Mr Mahal, speaking for the North Eastwood Campaign, followed up by asking: “Does the City Councillor accept responsibility for creating the through traffic problem of over 11,000 vehicles per week in residential streets in Littleover?”
Councillor Holmes replied: “I am very willing to have further discussions about this and to receive correspondence which I’ve already received.
“I will discuss this further in my role as Strategic Transport Lead member and obviously try and liaise with officers and the councillors involved in terms of the neighbourhood work they’re doing. So what I’d say in response to that is that further discussion is required and I am happy to have that.”
Both Mr Mahal and Mr Mathers felt that the response was not satisfactory, with Mr Mahal saying: “The question was not answered by Councillor Holmes.
“If there was a common sense answer they could give it to us, they would, but we’ve shown them the maps that the A-roads are connected and they’ve never denied.

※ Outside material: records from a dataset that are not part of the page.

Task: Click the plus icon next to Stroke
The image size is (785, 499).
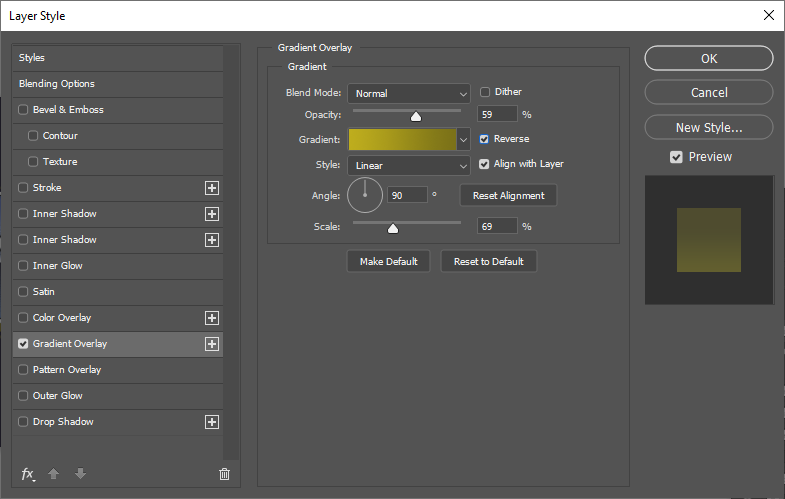Action: click(x=211, y=188)
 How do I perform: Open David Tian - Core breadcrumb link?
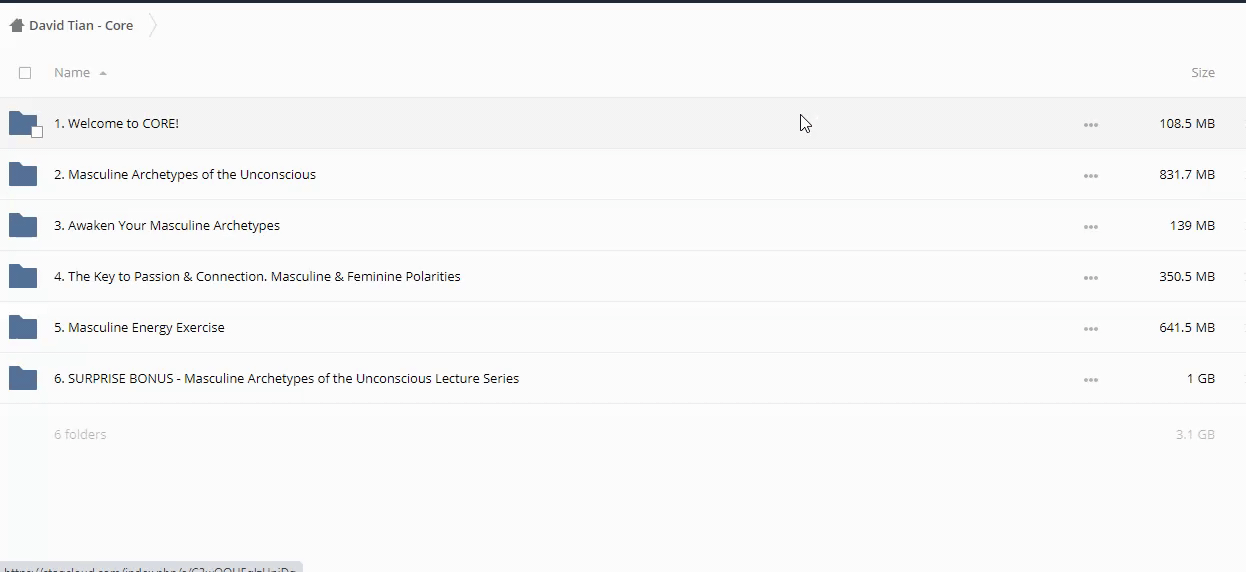81,26
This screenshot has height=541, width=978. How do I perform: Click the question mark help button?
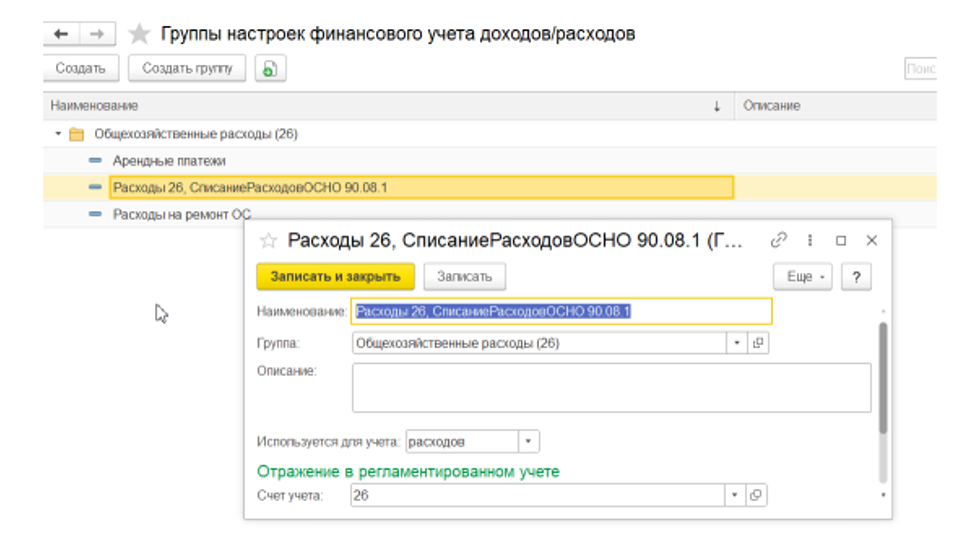pos(855,277)
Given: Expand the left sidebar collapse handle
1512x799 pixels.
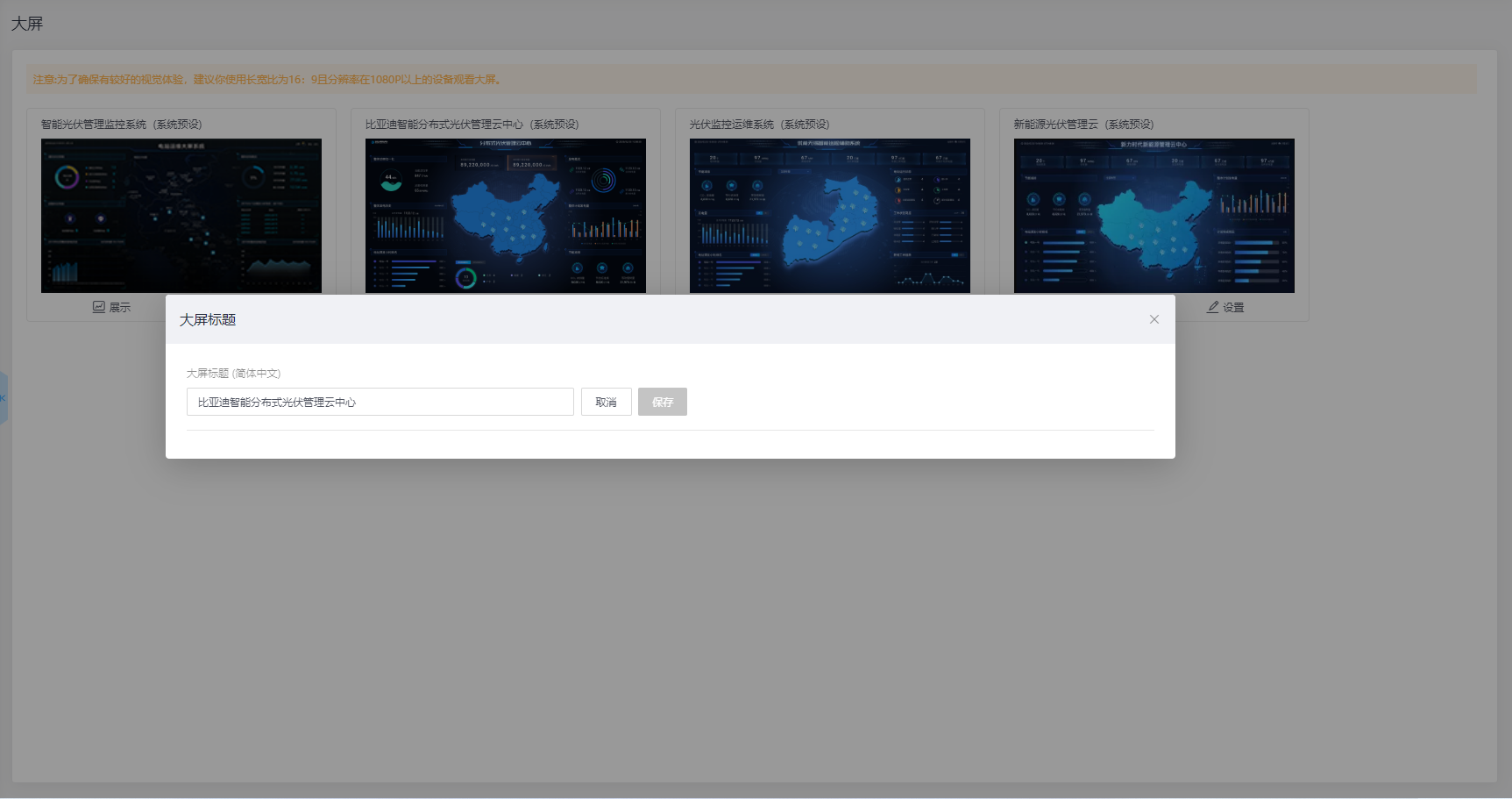Looking at the screenshot, I should point(4,398).
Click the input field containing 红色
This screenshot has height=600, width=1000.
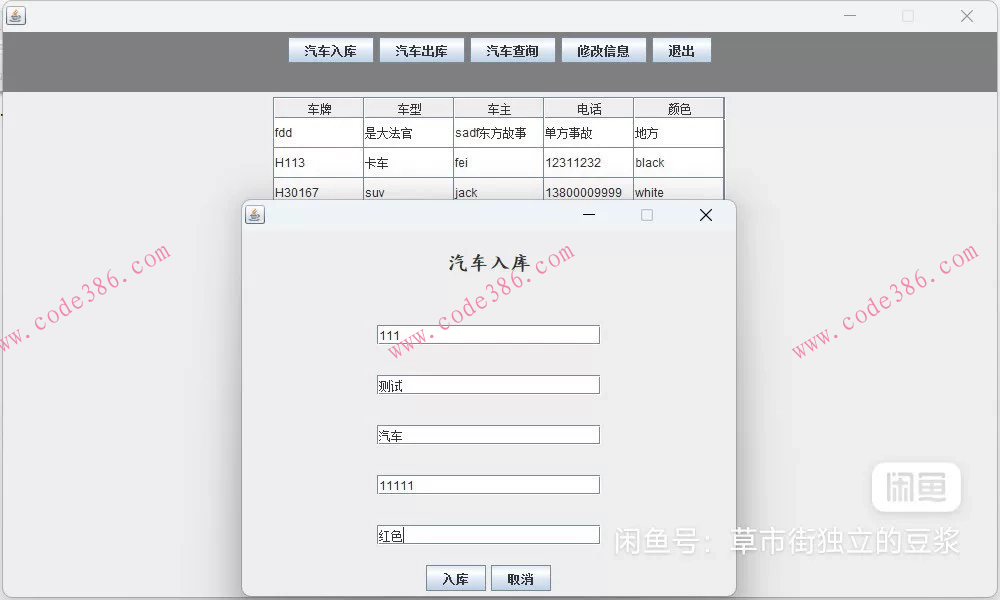pos(488,534)
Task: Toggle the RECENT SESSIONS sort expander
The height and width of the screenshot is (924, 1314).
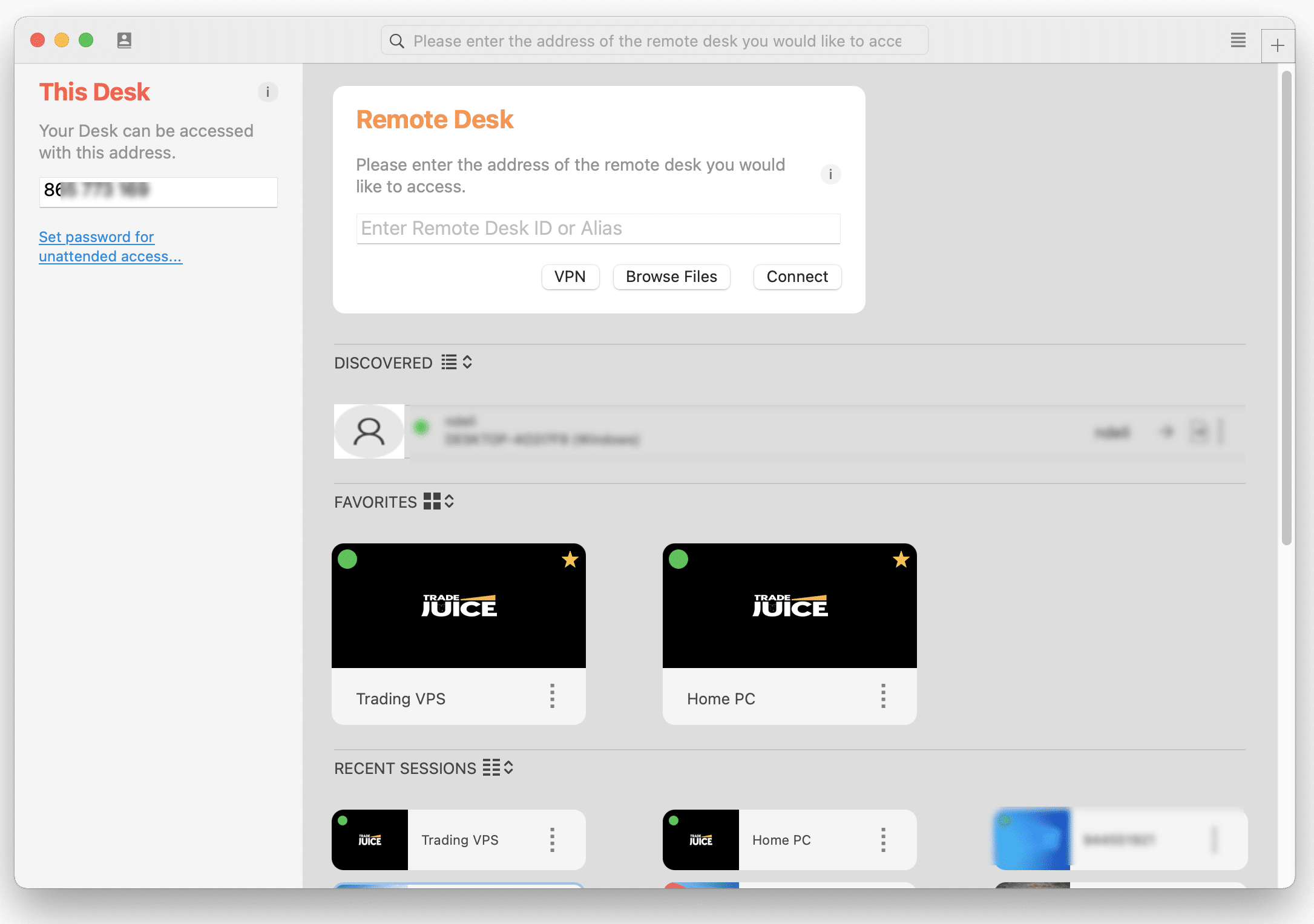Action: pos(509,767)

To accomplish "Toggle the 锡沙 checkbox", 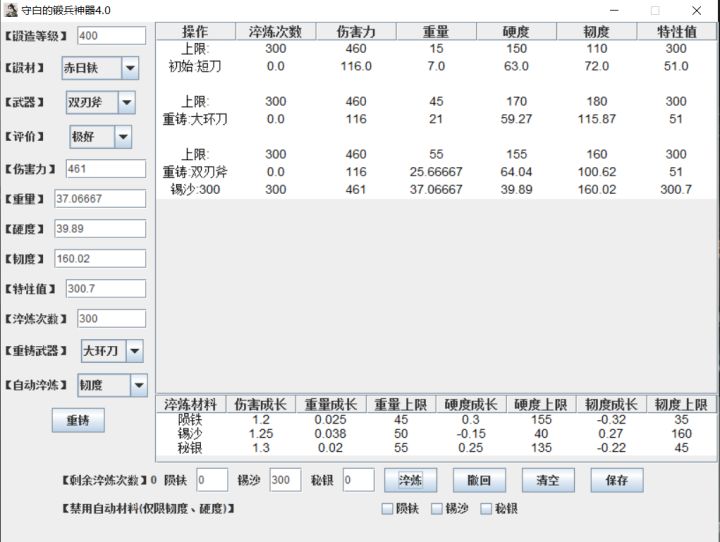I will coord(437,508).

They’ve just brushed us aside.”
The council did not wish to provide further comment and is still discussing the fate of North Street and Eastwood Drive.
Councillor Care, however, has said that there are plans in place to ensure that the residents will not continue to suffer.
She said: “A number of options will be trialled on the road with barriers and signage over the next six months, and as long as people are happy with that option then it will become permanent in 2022/23.”
“The last conversation I had with the officers a fortnight ago was how to take this forwards with barriers and signs and all the technical bits.
“This is affecting four relatively small streets, so it’s probably about 150-200 households who will be affected out of 6,000 households across the ward and they will be having one of our two highway priorities this year and in 2022/23 for the whole ward assuming we can find a solution that works.
“They’re a very small part of the ward, but their problem is a key problem and it’s why the highway engineers are working on it because we’ve made it a priority.
“There is an enormous amount of bureaucracy in the council and the high way regulation works, so it can seem to take a very long time so I can appreciate their frustration at how long it has taken, but it frustrates us as well sometimes.”
She added that the change to the central reservation may have saved lives, but at the risk of ruining the lives of those on Eastwood Drive and North Street.
“It may have cut down the number of injuries, which is really significant. My mother was killed at that junction so I understand about road death, but it’s quality of life that matters, not just extent of life, and quality of life has really been impacted by the changes that were made.”